The task:
Once every line below has been checked for "logo", give only the number of lines that have it.
--- Exercise data Enclosed Below ---
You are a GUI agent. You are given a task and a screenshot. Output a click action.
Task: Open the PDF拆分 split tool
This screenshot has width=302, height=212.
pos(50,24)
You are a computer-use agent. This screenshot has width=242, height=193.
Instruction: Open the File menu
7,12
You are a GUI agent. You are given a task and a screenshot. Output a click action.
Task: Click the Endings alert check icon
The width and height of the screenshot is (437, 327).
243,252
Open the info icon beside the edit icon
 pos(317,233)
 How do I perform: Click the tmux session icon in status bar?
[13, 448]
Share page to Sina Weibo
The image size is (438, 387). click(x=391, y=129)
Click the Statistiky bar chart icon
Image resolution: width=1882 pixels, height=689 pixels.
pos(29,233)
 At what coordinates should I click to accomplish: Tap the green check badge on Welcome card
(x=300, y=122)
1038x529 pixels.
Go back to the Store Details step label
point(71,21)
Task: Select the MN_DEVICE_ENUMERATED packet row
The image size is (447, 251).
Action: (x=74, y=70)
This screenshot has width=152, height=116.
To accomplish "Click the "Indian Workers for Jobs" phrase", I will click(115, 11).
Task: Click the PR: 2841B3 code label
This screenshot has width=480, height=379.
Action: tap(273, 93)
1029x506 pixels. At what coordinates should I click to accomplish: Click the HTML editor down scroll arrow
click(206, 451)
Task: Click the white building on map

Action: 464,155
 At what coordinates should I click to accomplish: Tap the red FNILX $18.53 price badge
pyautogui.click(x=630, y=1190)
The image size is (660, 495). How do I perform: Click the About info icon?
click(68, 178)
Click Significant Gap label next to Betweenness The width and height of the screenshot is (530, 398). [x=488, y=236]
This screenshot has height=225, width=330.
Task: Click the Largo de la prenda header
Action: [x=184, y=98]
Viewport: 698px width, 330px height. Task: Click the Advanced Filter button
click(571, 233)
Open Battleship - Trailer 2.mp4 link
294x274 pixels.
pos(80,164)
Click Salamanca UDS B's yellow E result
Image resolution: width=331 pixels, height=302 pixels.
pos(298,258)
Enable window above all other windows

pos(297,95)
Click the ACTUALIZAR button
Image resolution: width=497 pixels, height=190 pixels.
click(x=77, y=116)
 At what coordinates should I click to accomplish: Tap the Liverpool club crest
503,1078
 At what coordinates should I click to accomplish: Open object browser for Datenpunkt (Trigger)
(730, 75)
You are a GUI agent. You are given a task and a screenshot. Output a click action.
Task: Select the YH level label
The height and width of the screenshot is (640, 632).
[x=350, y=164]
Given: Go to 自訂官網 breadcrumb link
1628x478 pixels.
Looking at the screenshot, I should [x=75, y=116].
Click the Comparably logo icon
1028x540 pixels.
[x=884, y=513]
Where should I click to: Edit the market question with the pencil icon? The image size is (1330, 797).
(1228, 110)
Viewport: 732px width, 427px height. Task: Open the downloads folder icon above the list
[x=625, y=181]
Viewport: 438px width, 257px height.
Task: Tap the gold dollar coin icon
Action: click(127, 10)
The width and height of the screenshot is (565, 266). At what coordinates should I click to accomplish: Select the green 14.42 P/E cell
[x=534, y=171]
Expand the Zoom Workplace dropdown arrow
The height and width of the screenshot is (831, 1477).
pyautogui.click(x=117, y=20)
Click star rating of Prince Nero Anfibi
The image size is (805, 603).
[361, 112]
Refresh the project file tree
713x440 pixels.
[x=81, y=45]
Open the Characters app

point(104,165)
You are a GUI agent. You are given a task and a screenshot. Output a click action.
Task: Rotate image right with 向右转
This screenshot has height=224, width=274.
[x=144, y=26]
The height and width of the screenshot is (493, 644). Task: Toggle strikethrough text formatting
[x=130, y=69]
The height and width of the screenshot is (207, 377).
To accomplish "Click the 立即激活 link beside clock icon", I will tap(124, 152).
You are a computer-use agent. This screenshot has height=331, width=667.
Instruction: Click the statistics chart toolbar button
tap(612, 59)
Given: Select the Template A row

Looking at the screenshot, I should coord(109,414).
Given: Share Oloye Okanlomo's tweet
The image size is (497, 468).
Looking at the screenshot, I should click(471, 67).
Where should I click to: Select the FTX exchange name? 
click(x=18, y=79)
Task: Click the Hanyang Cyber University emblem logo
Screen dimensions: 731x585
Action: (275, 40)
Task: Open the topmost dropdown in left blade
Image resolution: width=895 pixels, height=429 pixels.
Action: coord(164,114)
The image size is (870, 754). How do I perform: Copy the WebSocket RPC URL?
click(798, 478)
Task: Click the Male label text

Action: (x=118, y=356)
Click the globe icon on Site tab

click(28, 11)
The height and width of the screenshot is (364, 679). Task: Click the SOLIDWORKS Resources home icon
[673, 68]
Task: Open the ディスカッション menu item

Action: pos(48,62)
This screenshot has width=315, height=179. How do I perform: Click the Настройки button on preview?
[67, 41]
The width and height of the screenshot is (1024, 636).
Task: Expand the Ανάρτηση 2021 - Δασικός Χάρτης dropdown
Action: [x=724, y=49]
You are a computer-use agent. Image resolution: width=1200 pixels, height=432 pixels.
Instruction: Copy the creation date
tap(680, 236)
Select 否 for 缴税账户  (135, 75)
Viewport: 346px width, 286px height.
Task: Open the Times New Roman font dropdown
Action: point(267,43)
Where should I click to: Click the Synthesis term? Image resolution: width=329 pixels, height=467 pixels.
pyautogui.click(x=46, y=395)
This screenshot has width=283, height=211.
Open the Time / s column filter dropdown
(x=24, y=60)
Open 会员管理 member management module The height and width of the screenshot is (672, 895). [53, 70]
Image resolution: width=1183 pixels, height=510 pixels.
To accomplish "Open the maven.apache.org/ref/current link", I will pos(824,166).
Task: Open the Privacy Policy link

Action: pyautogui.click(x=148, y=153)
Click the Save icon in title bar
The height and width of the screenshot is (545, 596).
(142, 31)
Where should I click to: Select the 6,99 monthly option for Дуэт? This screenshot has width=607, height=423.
--- End of Enclosed Exercise data ---
Output for this task:
2